The idea that Roots Farm and SEED go together like bicycles and blenders seems impossible, but it is in fact, true.
At “A Honey of a JamFest” on Friday, September 28 at Roots, Upper School students enrolled in SEED (Social Entrepreneurship, Engineering, and Design) will be using bicycle-powered blenders, that they designed and built, to make smoothies. Building the blenders was the first project the sophomores and juniors tackled in the new year-long course in the Fader Innovation Center.
“The goal of the bike-powered blender project is to introduce students to the fundamentals of the three fields of innovation that make up SEED,” says Steve Eno, Upper School Science and Engineering teacher and one of three faculty members teaching the class. “Each team consists of students who identify as entrepreneurs, engineers, or designers. They must collaborate from the beginning, or the process can’t move forward. They have to go from idea to action immediately.”

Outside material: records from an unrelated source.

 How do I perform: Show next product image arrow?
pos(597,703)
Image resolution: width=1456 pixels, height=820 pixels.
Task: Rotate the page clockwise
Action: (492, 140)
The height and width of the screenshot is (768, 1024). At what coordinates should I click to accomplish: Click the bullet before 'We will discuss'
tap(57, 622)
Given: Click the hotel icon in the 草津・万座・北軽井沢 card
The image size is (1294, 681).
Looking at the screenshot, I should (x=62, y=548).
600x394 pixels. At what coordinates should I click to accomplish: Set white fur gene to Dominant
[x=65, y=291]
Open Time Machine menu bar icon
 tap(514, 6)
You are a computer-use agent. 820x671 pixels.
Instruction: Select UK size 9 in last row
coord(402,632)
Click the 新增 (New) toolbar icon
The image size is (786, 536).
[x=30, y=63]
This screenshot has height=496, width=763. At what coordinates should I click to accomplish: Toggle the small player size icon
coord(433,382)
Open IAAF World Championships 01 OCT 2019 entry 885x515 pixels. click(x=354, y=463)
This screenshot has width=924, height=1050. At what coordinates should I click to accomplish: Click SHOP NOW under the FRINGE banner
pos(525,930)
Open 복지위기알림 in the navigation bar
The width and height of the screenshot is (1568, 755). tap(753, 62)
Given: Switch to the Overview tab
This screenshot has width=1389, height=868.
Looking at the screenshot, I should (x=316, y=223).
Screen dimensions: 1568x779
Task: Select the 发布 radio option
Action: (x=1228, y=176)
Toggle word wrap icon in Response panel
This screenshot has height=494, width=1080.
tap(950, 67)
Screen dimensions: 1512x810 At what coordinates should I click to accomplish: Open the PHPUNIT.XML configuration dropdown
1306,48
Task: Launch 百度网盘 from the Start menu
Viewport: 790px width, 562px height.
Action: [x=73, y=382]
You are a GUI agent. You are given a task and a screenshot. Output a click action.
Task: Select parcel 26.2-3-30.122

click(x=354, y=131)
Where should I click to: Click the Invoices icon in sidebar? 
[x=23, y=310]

Each team was given a “build budget” of $50 that they could manage as they saw fit. They were also allowed five “free” donations toward the project; several bikes and blenders were acquired as donations. The students’ greatest challenge was to figure out how to connect the bike’s moving chain to the blender’s apparatus. “We are hoping that the friction from the bike’s chain on this pencil will allow the pencil to move the blender’s gears,” says Brooke Gonzalez ‘20, poised with pencil in hand, “but we are figuring it out as we go.”
Match Zimmerman, Head of the Upper School Visual Arts Department, adds, “We knew this bicycle-powered blender project would be a hard task in a very tight deadline of just 10 weeks. We are hoping to help the students focus not just on the finished product alone, but on the process they went through to get as far as they did.”
Ruby Jocelyn ‘20, reflected on her bike blender experience, saying, “This bike-powered blender project has been very eye-opening, to say the least. Our group has gone through many ups and downs, but each step of the way we’ve been able to learn something and apply it during our SEED class. By splitting up into individual jobs such as being an engineer, entrepreneur, or a designer, our group was able to progress in an organized fashion, ensuring that we would be on the best path to complete the project,” she wrote.
This sort of project-based learning is what Upper School history and social studies teacher Ned Courtemanche appreciates and encourages. “We want to hold on to what is important in our curriculum, but also remain open to what could happen if we think beyond what is traditional. With this SEED class, we are setting sail on just a piece of plywood, but we are building a boat as we go. We are letting the process reveal the product.”